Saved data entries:

———

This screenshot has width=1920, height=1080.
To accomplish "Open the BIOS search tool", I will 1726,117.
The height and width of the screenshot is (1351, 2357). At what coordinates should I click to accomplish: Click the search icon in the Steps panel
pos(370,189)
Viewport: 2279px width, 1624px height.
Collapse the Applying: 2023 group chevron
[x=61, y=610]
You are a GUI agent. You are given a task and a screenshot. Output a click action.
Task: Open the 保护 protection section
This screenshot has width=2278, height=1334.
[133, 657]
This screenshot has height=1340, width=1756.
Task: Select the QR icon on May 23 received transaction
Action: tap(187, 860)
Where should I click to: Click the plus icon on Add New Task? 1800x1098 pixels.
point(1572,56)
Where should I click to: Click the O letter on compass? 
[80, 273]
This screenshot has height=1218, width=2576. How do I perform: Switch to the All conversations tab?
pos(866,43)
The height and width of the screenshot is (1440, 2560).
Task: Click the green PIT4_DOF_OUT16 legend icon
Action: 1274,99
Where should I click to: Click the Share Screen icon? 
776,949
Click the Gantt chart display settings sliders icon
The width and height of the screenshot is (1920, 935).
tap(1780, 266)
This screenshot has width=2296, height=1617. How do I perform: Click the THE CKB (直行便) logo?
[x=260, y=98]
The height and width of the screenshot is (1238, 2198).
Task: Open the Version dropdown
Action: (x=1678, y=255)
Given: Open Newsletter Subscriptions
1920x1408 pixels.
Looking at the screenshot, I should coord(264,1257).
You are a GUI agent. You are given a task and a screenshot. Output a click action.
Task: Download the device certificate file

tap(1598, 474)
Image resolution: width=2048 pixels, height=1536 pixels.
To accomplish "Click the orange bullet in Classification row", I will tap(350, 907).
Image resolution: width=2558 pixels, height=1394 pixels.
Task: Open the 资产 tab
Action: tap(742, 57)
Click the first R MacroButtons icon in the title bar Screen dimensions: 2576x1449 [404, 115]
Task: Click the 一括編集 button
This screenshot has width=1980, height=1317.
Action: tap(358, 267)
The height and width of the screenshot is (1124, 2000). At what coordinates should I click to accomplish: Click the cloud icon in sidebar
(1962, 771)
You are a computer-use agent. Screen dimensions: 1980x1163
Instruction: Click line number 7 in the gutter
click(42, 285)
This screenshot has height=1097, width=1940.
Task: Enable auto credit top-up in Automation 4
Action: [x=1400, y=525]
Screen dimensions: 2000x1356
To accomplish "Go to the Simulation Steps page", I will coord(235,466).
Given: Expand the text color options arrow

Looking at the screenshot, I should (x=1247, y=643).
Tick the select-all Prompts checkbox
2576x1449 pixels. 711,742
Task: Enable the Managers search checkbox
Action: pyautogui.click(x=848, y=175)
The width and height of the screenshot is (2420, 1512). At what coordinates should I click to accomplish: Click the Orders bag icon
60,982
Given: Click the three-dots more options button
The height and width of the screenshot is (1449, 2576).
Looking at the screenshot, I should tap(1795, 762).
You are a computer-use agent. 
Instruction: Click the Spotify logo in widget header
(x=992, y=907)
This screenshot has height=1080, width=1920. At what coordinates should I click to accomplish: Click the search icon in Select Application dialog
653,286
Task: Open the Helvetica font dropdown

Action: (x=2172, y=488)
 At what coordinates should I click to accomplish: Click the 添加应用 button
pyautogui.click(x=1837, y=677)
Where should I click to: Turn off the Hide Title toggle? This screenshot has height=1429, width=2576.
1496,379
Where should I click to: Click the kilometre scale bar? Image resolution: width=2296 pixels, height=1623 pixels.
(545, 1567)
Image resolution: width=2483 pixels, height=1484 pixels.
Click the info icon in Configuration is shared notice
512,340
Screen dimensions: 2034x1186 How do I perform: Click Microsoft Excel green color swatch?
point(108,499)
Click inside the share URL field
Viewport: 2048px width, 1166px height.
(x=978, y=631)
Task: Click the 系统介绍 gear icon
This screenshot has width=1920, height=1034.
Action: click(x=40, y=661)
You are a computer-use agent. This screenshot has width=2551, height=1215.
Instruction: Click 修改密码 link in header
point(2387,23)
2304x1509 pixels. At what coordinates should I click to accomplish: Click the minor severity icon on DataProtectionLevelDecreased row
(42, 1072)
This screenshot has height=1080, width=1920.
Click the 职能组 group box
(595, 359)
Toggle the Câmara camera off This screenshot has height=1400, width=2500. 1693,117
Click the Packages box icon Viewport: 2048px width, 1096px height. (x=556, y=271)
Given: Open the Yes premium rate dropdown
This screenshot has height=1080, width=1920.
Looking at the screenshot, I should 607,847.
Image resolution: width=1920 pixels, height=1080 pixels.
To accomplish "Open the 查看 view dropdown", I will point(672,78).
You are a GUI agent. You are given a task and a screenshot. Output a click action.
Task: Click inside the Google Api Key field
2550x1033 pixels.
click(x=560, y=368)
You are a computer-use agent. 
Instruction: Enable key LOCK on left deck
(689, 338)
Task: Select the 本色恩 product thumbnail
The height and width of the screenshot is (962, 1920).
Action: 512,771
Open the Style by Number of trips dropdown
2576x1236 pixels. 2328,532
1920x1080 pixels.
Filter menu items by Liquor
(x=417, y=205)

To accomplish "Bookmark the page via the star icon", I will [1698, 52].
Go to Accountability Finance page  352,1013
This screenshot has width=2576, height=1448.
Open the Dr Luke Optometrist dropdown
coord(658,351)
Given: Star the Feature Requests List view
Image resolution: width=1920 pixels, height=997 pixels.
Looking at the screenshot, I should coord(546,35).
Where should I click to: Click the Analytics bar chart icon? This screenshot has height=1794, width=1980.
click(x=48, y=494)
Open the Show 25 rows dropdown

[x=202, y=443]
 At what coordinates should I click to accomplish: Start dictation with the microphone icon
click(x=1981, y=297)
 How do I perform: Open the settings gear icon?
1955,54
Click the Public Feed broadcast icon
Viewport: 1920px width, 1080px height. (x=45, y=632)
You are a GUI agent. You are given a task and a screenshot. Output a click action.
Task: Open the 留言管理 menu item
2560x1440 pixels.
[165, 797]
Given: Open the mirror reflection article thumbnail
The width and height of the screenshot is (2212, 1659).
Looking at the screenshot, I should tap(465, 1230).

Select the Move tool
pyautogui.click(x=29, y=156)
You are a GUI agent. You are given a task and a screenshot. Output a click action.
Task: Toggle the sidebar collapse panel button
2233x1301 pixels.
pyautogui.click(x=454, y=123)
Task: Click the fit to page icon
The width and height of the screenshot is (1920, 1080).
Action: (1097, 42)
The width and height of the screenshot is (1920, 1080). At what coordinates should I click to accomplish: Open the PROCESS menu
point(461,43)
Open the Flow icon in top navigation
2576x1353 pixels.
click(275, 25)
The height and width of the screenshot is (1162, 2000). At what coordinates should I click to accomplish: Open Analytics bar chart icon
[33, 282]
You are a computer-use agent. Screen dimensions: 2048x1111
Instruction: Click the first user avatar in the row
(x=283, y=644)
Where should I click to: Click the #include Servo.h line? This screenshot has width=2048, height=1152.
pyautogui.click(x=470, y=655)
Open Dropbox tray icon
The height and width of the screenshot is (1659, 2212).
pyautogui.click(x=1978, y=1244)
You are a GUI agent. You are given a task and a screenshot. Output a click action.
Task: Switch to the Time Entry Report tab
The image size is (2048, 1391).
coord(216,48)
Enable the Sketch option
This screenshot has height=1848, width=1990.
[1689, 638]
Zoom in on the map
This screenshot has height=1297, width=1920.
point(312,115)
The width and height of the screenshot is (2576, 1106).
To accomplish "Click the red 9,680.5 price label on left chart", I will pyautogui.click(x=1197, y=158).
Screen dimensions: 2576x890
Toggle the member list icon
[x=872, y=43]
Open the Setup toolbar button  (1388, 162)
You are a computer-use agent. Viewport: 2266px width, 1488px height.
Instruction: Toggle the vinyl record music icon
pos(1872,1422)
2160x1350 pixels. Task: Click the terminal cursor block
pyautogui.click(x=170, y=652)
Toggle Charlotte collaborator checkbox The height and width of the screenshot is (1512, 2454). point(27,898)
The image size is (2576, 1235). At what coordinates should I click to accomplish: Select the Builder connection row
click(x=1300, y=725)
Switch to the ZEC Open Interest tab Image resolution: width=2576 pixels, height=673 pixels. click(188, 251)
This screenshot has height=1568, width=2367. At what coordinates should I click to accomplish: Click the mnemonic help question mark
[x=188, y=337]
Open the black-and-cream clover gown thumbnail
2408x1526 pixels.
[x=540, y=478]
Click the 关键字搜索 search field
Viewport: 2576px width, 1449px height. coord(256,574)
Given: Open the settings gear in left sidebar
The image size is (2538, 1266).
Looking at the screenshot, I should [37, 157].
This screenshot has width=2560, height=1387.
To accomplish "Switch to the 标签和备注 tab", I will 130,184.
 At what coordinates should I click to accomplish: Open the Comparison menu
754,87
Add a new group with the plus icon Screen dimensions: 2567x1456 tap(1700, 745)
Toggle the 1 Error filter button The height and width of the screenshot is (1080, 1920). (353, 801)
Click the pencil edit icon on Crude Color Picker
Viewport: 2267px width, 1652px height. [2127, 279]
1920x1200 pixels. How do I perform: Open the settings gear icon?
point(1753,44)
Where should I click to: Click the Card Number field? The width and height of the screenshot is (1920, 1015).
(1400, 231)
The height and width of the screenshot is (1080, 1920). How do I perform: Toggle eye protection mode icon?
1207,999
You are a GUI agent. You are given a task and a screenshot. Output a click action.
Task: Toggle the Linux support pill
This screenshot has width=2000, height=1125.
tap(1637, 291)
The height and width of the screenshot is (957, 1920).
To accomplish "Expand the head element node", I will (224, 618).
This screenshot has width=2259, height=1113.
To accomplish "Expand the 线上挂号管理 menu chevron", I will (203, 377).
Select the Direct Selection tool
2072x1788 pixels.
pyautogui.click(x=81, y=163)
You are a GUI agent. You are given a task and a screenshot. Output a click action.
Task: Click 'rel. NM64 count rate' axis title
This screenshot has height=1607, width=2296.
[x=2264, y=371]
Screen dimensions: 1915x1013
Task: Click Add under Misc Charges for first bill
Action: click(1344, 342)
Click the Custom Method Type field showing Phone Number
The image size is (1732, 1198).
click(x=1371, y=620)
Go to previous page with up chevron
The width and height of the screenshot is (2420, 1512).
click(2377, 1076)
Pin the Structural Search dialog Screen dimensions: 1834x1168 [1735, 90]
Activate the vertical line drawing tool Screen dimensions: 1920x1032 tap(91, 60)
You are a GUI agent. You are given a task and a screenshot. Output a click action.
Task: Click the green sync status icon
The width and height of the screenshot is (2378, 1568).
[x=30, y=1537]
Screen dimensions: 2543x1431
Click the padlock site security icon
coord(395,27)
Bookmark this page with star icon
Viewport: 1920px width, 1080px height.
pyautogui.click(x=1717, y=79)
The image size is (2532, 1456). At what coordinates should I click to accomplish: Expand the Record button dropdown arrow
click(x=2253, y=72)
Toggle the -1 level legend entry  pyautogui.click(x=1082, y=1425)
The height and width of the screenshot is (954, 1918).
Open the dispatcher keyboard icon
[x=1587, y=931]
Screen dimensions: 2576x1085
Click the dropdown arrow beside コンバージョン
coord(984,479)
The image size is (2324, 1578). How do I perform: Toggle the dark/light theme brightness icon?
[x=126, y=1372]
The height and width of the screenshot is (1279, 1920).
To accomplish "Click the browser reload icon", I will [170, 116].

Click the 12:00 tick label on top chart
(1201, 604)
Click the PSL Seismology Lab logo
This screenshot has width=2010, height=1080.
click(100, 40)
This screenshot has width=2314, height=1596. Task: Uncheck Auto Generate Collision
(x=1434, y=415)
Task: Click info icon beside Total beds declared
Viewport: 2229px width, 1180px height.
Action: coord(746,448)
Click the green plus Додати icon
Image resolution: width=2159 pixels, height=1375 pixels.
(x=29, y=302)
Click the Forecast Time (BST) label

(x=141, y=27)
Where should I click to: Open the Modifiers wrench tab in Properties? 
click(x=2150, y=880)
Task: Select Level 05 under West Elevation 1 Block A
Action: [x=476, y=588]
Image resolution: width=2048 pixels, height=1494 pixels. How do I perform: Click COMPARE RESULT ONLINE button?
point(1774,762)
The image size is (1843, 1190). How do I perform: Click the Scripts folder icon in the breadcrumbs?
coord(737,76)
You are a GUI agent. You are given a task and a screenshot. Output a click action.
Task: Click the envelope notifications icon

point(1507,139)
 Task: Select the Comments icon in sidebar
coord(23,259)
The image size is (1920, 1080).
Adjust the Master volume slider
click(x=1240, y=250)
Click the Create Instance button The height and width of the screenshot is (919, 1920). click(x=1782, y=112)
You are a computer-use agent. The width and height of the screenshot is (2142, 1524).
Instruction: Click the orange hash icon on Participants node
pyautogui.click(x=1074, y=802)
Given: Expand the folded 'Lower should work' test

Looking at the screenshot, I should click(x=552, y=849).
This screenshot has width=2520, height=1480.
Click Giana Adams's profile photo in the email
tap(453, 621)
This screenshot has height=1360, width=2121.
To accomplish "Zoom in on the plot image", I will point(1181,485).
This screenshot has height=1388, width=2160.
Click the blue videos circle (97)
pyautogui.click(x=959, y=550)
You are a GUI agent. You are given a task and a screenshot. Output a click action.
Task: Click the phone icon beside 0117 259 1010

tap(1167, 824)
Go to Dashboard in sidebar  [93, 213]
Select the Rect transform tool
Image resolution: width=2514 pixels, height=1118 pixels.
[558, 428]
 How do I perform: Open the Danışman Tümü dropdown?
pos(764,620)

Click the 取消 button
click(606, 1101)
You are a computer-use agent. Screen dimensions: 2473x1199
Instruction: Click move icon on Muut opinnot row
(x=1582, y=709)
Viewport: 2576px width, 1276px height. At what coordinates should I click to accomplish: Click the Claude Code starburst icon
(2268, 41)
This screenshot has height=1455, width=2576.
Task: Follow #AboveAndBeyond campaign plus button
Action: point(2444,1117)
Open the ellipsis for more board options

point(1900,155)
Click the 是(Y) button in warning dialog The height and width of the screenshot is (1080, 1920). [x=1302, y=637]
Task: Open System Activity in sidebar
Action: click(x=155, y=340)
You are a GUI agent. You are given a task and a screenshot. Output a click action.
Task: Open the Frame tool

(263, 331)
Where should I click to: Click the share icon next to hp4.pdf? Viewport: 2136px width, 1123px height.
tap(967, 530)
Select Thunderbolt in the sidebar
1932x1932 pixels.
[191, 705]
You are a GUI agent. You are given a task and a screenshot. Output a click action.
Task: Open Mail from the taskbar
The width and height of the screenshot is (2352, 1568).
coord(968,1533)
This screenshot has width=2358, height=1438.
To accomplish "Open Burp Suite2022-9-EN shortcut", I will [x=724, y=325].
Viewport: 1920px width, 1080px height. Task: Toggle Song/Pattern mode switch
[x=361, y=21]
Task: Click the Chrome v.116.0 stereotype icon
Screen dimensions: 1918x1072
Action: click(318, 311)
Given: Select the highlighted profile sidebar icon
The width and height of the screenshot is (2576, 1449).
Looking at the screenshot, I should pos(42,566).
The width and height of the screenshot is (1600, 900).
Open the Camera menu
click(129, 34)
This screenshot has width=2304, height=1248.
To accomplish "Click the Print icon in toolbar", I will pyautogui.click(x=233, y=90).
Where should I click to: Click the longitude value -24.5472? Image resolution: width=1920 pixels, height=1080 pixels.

———

Look over the data above and show each line that contains "Bookmark".

To accomplish "Bookmark the page via the star icon", I will [1698, 52].
Bookmark this page with star icon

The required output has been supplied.